Ok, I understand the gimmick here, but why? We all love Carcass but if the shtick is to imitate them, and it no doubt is, The County Medical Examiners have failed on an embarrassingly unworthy level. Marketed as an homage to Symphonies Of Sickness, Olidous Operettas is about as interesting as trimming your toenails. The songs are dull and uninspiring and the drumming, fuck almighty, is messier than a ruptured femoral artery. Every Carcassism is tastelessly xeroxed in the blandest, most repetitive way. These assholes almost sent me to the slab out of sheer boredom. The sad part is that it is possible to bite successfully, yet somehow, the CMEs have chewed only from the rotten, maggot-slathered rump of the band they emulate.

It’s rumored that one of the Examiners is a former member of Exhumed, but what separates Exhumed, or for that matter Impaled and Haemorrhage, from the CMEs is that the former bands have all managed to excrete a few good tracks while riding the Carcass caboose over the years. While Relapse put way more into this than it deserves, they did make the packaging pretty fun. The scratch n’ sniff corpse-scented CD is a classy touch, and the booklet– filled with medical tidbits and clever diagrams– is at least momentarily amusing. If the album’s purpose was to render the listener unfulfilled and longing for Carcass then it succeeds. On its own it remains a half-assed tribute, a botched cranial trephination, and a waste of my fucking time.
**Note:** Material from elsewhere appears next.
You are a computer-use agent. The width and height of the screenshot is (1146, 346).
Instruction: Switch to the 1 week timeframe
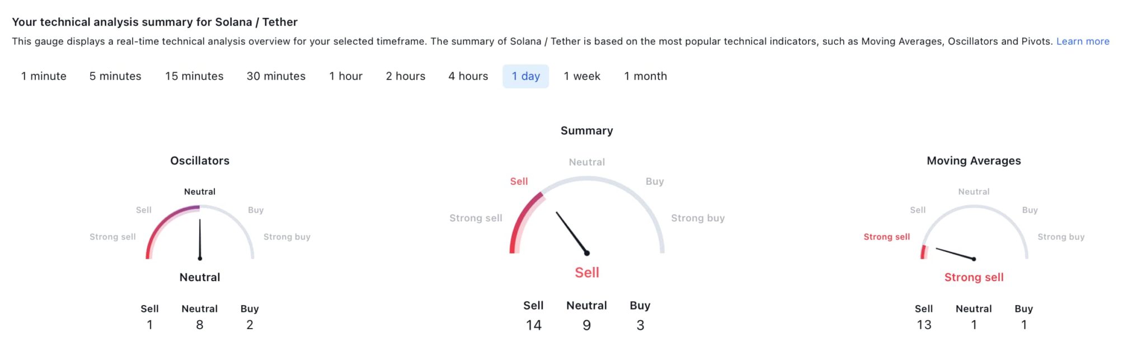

If anything, this is only further proof that contemporary death metallers have simply run out of ideas. Throwbacks to bygone styles are the logical solution to innovative lulls not because of nostalgia, but because early shit like Carcass was so damn good. On a somewhat related note, Relapse is releasing the official Disrupt discography in a couple of months titled, Disrupted. Buy or die. Anyway, back to the CMEs. Unlike most clone bands, they can be partially forgiven because they freely admit to the impersonation i.e., their unabashed milking of Bill Steer’s cock. Still, it doesn’t excuse the fact that the CD sucks and has been soaking in spilled whiskey on my desk for three days running. Ken Owen came out of a coma for this? Shame on you Relapse.